Charlie Prior was diagnosed with DMD at age three. DMD almost exclusively impacts boys and in the past, most have lost the ability to walk by the time they become teenagers. 

That’s why Charlie’s parents were eager to join the Elevidys trial. Dr. Emma Ciafaloni has been leading it at URMC.

“This has been in the making for a very long time,” she previously explained to News10NBC. “And so that’s the exciting part of this is really trying to replace the broken gene and make the proteins that are missing — unlike other treatments that we have that are more like may be symptomatic treatments.”

Charlie had an infusion in January that his mom believes was the treatment.

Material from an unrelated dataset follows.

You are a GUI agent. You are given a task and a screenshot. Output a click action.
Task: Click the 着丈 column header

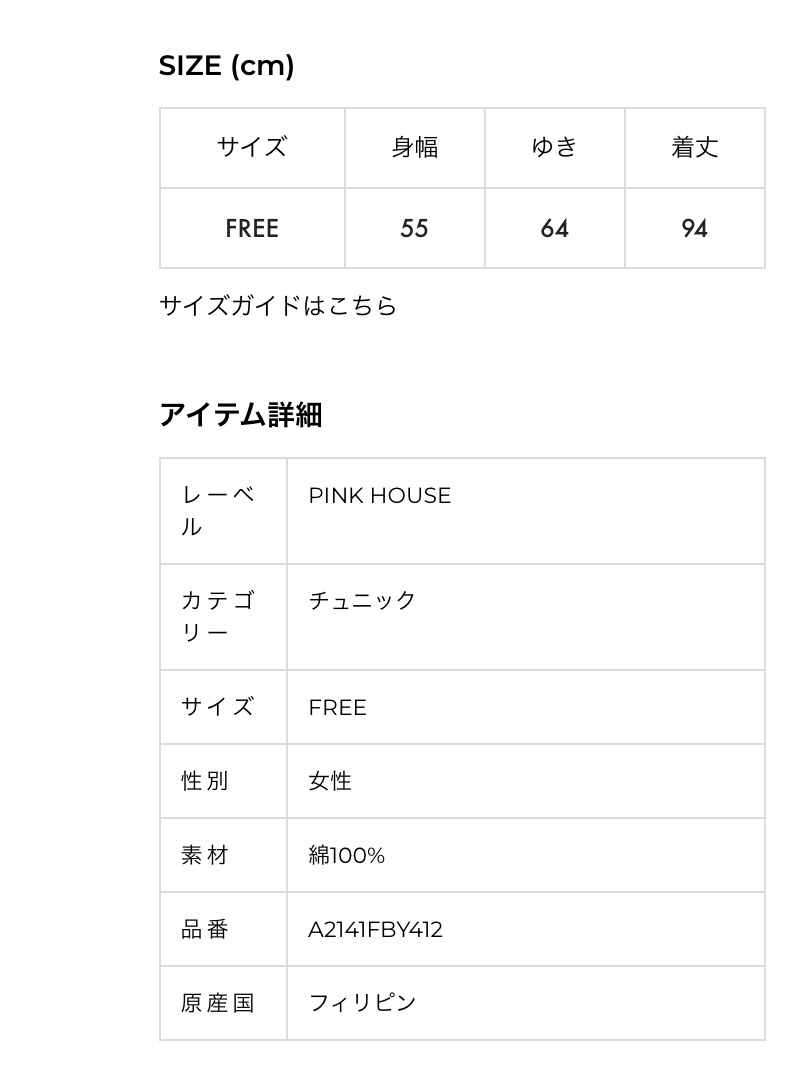694,148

“About eight weeks later, he was able to fully dress himself independently, put on his own shoes, I saw him hop on a swing and just start swinging, jumping and even now he’s able to jump in a pool — which is awesome. Oh, and he is snapping his fingers,” Cheryl Prior tells News10NBC. 

Charlie can do little things that he hasn’t been able to do in the past. His family was optimistic the therapy could work, but not nearly as much as it did.

“We weren’t really even expecting to see improvement in his mobility, we were blown away that we saw what we’re seeing now and I don’t really know what to expect (moving forward). The oldest child who received the drug isn’t very old so, it’s hard to know exactly what will happen moving forward,” Chery says.

For right now though, the family is grateful for the improvements Charlie has seen and felt, and thankful that other families will soon get the opportunity to try the treatment. 

The clinical trials will continue on the treatment as the maker of Elevidys works toward full approval for kids up to 7-years-old.